Nearly 130 local businesses have reported being directly affected by the Sept. 11 attacks, according to updated survey results compiled by the Prince William Department of Economic Development.

Of those, 58 have laid off workers. More than 200 people lost their jobs, but an exact number of lost employees had not been determined, said Mary Elsesser, director of Existing Businesses Program for the department.

The county sent out a survey in October and received responses from 35 companies that suffered financially after Sept. 11. In a follow-up survey conducted in early January, an additional 182 responded, of which 93 were affected by the terrorist attacks and their aftermath.

Seventy-nine of the new respondents said they lost sales revenue and 27 wanted information on loans.

Unlike the initial survey, which received responses from hotels, restaurants and insurance agencies, the follow-up survey shows a wider range of business fields that suffered.
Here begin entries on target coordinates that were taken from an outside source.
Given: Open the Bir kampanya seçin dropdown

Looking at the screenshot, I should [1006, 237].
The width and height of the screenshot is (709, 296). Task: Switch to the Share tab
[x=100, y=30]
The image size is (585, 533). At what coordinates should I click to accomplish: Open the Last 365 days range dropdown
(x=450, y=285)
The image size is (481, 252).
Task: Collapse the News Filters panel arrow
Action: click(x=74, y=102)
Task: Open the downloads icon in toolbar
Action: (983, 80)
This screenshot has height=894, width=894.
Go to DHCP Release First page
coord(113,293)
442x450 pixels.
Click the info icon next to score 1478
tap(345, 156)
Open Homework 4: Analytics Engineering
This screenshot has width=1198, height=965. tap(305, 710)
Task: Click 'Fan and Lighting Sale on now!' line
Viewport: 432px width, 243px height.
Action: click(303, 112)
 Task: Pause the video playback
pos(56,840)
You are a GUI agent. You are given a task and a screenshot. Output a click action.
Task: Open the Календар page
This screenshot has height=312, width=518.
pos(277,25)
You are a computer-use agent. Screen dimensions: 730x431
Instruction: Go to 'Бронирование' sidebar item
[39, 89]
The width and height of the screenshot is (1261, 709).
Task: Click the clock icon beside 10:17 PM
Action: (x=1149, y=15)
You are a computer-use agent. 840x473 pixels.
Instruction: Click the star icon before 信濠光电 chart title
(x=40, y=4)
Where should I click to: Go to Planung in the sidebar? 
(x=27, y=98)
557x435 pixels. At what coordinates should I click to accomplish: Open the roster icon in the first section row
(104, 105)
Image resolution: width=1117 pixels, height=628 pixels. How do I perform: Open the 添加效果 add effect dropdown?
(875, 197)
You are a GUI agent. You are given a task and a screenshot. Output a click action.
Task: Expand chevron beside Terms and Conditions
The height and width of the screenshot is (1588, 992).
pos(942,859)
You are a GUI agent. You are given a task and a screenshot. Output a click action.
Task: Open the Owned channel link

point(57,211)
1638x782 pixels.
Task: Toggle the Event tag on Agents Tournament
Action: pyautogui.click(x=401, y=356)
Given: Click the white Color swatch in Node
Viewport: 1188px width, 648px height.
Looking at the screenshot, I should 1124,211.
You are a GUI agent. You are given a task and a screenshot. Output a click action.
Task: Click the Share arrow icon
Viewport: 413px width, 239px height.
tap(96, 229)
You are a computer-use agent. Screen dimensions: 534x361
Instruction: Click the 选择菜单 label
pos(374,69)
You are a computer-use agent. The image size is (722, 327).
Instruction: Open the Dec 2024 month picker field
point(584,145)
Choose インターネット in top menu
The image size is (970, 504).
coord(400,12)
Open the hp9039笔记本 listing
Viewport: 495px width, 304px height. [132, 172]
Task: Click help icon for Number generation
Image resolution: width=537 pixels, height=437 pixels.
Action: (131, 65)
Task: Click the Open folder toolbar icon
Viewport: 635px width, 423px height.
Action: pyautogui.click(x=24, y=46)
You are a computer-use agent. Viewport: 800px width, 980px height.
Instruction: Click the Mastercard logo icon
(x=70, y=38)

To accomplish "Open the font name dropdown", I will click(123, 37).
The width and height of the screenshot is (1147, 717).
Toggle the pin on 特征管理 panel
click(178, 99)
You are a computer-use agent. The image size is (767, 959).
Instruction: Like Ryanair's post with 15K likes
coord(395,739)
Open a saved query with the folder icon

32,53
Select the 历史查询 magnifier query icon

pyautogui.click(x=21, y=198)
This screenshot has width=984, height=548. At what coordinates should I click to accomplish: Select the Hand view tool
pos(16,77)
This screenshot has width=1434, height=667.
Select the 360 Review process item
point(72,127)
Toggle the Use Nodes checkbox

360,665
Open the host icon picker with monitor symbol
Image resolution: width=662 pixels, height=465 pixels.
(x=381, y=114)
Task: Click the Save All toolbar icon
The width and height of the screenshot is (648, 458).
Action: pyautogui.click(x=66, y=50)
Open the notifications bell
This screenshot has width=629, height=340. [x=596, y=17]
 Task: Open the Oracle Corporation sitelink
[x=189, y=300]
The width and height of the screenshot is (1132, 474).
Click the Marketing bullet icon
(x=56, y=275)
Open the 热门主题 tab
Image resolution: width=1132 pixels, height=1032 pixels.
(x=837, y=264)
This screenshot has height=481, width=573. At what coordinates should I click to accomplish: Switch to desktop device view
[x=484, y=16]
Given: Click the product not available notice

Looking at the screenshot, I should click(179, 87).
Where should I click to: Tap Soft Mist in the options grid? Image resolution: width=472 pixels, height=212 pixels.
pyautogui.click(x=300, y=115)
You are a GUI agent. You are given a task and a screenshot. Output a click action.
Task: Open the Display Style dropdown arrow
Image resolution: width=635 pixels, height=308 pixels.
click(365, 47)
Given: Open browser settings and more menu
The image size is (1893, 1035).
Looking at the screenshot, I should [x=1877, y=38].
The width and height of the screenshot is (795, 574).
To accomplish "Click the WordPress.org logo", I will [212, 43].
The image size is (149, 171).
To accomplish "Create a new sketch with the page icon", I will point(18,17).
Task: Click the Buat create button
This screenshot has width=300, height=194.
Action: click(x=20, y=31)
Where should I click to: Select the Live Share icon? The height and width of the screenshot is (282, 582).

The hospitality industry is still the hardest hit, but service companies like auto repair shops and construction firms reported losses as well. Elsesser said some business owners told her they had contracts canceled or postponed.

“It shows how people responded [to Sept. 11]. They put off getting their car repaired or doing work on their house,” Elsesser said. “The results are more dispersed in terms of trickle-down impact, because people contracted.”

The local company that took the biggest hit, according to survey results, was Colgan Air, which laid off 86 of its 393 employees and lost more than $2 million in ticket sales in the month following the attacks.

The airline was slotted to receive $1.2 million in recovery money from the federal government.

More than 40 businesses have expressed interest in recovery loans, Elsesser said.

The Department of Economic Development is working to inform local business owners about Econo-mic Injury Disaster Loans given by the Small Business Administration and the Virginia Capital Access Pro-gram, which makes it easier for banks to give loans to businesses with higher-risk status.

The department did not have information on how many local business owners have applied for loans.